Update, May 11: Of those tested May 1, the Department of Public Health reported that 470 were negative for COVID-19 and 28 positive. That's about 6% of those tested.
District 2 Public Health director Pamela Logan and her team have been testing for COVID-19 at the Allen Creek Soccer Complex in Gainesville for the past six weeks now, but Friday’s testing was special.
Cars began lining up outside the facility as early as 7 a.m. to get free tests and packages of food provided by the Georgia Mountain Food Bank.
Masked food bank workers unpacked and sorted boxes of fresh meat and produce from the back of a refrigerated truck recently provided by the Georgia Food Bank Association while DPH nurses prepared to greet prospective testing patients at a previously setup pre-screening tent.
By the 8:30 a.m. starting time, the line of cars had already extended beyond the Allen Creek Soccer Complex parking lot entry road. By the end of the day, 498 tests had been completed.
The partnership between the food bank and the DPH was the type Logan sees as essential as COVID-19 alters lives and the community.
“We can’t do it all alone,” Logan said. “We can test people, but they need so much more than testing right now. In times like these, collaborating is more important than ever before.”
On the testing side, the event provided better access.

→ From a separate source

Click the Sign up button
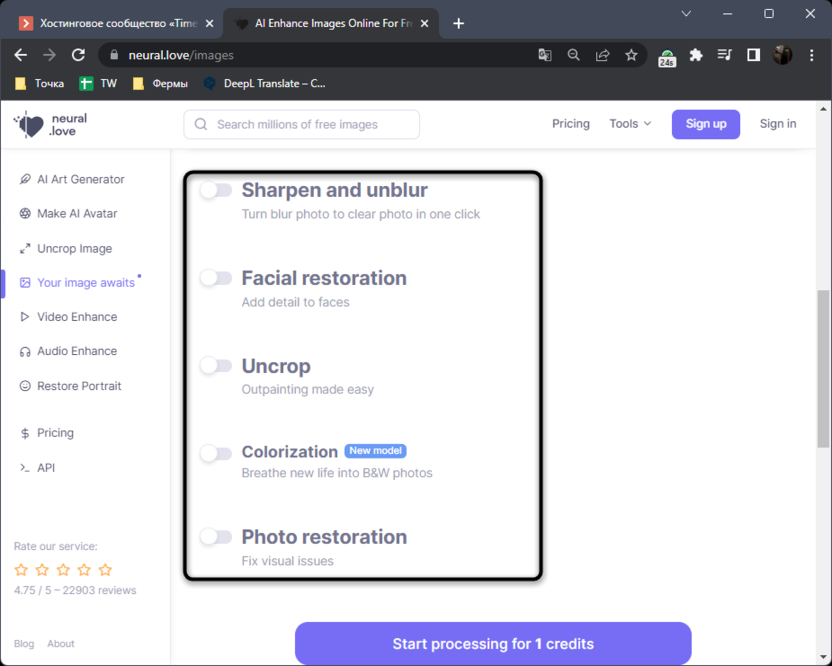832x666 pixels. [706, 124]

Logan’s team has been providing tests on an appointment basis only, but that was not the case Friday.
Anyone interested in being tested could drive up, go through a brief screening process and receive a nasal swab without ever having to leave their car.
“The whole process from start to finish is not more than three minutes,” Logan said.

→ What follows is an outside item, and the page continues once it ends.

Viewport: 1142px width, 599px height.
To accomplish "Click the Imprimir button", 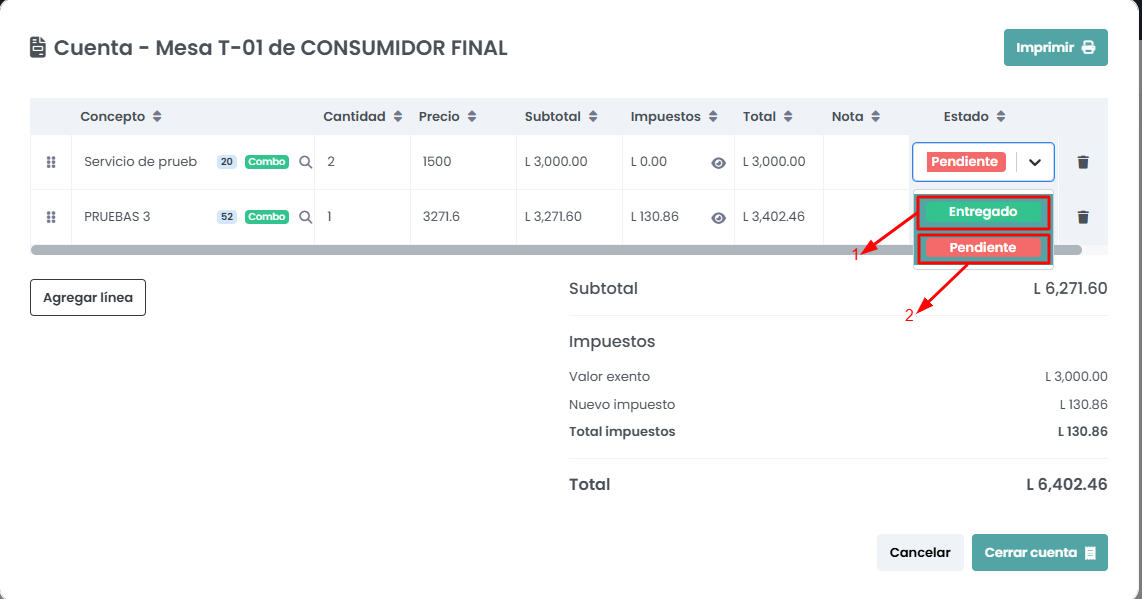I will (1055, 48).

Lab results should be provided within three to four days, according to Logan.
She said she wanted to hold the special testing event because of the barrier the appointment-only system posed to some patients, particularly those who do not speak English. While the department’s phone line does provide services in English and Spanish, Logan said she doesn't want a language barrier to come between sick residents and COVID-19 testing.
“Making a phone call is still prohibitive for some people,” she said. “We’re hoping to break down that barrier.”
Before or after testing, families in need were only a short drive across the parking lot from receiving boxes of food as well.
The Georgia Mountain Food Bank provided 7,000 pounds worth of chicken, produce, bread and other baked goods to be loaded into car trunks and shipped home with hungry residents.
Georgia Mountain Food Bank Director Kay Blackstock said joining up for a collaborative event with the DPH was an easy decision.
“(Logan) reached out to me and said ‘We’re going to do this testing event, and we’ve not done an event with food. Would you want to partner with us?’” Blackstock said. “And I said ‘Of course.’ It was a no-brainer.”
Blackstock said the food provided by Georgia Mountain Food Bank would be enough for 35,000 meals. Between that and the increased volume of testing, the collaboration between the two organizations provided relief for hundreds of local families.
Logan said she hopes the event is just the first opportunity of many for the DPH and the Georgia Mountain Food Bank to cooperate for the good of the community.
“They were so excited to work with us, and we are excited to work with them as well,” Logan said. “We’re hoping this will be a partnership that we will be able to continue for the community.”